▶ _Material supplied_:
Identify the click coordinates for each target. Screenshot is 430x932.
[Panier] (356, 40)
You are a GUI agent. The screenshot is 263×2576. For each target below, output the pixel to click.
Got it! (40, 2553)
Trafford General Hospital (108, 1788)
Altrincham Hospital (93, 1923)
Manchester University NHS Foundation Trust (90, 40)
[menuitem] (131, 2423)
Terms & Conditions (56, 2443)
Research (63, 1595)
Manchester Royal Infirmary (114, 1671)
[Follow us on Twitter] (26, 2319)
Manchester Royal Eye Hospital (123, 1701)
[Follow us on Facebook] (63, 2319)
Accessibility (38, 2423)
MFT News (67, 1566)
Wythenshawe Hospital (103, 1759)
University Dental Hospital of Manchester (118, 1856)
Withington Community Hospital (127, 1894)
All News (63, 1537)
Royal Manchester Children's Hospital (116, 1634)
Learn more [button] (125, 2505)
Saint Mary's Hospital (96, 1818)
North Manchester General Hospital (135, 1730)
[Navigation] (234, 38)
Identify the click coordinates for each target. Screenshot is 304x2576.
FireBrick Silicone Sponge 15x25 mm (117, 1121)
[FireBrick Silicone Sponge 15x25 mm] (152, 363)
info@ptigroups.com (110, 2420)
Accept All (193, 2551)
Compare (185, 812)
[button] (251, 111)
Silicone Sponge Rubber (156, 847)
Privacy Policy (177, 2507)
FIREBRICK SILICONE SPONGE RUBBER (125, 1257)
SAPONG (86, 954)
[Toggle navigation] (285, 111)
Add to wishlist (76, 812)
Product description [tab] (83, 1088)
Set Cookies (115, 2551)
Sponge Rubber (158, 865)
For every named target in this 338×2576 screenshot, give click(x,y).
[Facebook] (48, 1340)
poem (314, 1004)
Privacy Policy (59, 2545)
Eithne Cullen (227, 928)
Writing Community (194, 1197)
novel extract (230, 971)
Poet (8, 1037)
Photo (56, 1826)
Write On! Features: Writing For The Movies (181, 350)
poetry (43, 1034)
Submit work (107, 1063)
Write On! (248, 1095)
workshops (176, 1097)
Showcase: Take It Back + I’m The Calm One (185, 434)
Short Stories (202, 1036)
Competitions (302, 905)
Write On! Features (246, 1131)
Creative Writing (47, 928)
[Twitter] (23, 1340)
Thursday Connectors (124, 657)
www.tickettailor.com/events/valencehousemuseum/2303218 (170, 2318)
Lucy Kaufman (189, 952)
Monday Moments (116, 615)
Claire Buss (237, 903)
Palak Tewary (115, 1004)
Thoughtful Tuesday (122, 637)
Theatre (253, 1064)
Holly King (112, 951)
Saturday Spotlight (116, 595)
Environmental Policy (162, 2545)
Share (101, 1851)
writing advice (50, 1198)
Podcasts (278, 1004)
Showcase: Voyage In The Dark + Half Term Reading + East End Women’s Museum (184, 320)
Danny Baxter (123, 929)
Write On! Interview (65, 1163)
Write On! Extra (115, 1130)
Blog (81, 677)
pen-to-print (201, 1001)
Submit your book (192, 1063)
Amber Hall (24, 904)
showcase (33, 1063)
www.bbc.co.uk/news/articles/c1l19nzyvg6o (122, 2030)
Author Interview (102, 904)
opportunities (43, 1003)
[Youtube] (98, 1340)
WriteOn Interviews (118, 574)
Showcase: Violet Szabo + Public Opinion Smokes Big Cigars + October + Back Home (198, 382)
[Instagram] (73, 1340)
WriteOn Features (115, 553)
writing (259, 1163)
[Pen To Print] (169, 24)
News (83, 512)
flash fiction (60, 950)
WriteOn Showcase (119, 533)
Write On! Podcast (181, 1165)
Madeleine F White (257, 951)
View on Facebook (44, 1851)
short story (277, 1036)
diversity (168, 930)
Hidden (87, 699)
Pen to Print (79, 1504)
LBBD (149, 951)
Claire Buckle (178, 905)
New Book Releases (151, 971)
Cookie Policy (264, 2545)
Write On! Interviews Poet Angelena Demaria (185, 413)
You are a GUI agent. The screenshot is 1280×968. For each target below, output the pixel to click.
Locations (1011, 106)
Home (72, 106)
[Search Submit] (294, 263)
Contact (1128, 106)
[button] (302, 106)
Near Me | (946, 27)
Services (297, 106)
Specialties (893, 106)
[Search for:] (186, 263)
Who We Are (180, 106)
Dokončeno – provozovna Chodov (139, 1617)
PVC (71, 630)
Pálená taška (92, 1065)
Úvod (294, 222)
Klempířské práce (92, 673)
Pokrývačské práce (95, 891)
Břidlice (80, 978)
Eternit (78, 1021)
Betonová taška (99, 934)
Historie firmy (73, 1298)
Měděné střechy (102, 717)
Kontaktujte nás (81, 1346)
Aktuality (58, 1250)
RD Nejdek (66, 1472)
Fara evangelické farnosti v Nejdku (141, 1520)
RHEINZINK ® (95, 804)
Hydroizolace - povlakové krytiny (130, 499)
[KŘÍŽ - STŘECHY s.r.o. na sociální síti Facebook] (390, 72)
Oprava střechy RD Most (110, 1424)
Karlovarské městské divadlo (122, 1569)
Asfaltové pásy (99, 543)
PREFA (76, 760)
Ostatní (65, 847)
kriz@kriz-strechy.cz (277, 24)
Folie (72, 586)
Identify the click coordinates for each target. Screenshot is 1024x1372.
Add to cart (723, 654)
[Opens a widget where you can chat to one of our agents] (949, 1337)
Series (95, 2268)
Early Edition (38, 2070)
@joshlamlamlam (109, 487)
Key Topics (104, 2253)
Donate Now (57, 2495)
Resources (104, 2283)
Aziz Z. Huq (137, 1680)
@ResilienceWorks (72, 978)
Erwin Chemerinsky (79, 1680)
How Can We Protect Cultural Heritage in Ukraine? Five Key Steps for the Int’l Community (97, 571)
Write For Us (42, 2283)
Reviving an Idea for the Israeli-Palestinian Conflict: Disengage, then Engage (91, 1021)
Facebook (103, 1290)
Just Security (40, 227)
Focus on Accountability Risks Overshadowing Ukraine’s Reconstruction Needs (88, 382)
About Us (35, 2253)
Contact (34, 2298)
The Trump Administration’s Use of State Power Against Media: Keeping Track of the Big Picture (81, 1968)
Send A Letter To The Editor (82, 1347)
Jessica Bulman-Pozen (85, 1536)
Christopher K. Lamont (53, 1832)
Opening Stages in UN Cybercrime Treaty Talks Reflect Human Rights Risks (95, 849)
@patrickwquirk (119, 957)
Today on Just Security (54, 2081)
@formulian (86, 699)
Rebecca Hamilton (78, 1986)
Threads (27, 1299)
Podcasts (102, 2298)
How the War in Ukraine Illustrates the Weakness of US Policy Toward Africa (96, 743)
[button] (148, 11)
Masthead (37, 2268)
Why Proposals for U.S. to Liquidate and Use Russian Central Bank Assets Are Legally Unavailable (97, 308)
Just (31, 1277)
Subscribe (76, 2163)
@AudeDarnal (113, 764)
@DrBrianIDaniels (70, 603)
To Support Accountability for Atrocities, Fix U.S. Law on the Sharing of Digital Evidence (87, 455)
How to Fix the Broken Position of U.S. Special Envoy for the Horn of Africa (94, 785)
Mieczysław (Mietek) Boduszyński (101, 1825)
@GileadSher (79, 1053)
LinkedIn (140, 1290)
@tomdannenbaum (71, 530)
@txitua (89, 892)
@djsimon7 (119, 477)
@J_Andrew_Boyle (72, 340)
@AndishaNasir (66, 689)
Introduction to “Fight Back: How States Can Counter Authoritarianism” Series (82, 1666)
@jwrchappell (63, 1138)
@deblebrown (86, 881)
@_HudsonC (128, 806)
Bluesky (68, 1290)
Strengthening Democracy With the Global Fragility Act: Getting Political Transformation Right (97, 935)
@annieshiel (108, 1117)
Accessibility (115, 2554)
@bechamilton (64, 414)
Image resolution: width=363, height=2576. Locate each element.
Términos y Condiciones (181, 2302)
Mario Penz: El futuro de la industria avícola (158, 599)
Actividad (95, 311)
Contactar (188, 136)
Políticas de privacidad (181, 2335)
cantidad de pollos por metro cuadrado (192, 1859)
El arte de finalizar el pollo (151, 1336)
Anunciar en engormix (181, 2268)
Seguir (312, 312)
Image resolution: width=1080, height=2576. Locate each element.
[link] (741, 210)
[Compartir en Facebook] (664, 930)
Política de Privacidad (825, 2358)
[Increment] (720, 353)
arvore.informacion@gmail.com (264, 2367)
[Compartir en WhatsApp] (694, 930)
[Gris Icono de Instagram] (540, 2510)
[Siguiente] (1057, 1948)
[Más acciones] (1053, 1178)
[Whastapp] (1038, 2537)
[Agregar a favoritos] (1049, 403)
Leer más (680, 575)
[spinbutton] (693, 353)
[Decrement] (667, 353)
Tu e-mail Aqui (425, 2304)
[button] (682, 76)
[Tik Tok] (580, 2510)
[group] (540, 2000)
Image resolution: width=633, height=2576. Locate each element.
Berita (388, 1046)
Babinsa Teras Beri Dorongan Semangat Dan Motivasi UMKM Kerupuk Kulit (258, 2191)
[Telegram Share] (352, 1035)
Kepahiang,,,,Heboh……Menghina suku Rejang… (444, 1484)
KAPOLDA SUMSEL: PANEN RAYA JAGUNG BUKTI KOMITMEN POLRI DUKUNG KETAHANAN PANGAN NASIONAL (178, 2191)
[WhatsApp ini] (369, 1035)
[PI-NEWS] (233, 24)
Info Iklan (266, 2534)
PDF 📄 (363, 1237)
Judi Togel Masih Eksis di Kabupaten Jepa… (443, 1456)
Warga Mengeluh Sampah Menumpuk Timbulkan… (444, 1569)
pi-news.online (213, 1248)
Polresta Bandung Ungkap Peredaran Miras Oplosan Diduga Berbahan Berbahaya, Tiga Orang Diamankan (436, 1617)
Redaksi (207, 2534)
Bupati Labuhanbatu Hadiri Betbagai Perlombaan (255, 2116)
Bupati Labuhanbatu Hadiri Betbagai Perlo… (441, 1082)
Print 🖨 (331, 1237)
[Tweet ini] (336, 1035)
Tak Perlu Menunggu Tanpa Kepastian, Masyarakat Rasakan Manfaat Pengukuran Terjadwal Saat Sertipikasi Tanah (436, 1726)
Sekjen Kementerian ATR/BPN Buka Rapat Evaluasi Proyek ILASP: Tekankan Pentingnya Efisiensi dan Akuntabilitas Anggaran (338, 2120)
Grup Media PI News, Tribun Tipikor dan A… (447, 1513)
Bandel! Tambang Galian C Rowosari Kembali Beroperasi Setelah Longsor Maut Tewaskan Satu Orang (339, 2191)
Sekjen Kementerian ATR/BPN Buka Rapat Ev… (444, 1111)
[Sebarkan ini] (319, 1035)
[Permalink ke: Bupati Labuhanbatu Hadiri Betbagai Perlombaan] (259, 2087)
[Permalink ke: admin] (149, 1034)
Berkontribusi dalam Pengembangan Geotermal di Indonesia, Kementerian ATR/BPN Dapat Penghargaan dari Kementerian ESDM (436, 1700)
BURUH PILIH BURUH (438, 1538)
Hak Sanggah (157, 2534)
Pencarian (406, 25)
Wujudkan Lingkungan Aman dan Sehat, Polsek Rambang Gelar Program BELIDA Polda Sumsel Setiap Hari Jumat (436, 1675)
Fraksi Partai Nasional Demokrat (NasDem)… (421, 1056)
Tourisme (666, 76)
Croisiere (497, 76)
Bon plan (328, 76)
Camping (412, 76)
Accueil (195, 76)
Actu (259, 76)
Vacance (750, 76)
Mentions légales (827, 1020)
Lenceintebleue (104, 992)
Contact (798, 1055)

▶ _Work instructions_: From the data above, reproduce word for word the lines running from the line with "[Tweet ini] (336, 1035)" to the line with "Grup Media PI", ends included.

▶ _Solution for this problem_:
[Tweet ini] (336, 1035)
Tak Perlu Menunggu Tanpa Kepastian, Masyarakat Rasakan Manfaat Pengukuran Terjadwal Saat Sertipikasi Tanah (436, 1726)
Sekjen Kementerian ATR/BPN Buka Rapat Evaluasi Proyek ILASP: Tekankan Pentingnya Efisiensi dan Akuntabilitas Anggaran (338, 2120)
Grup Media PI News, Tribun Tipikor dan A… (447, 1513)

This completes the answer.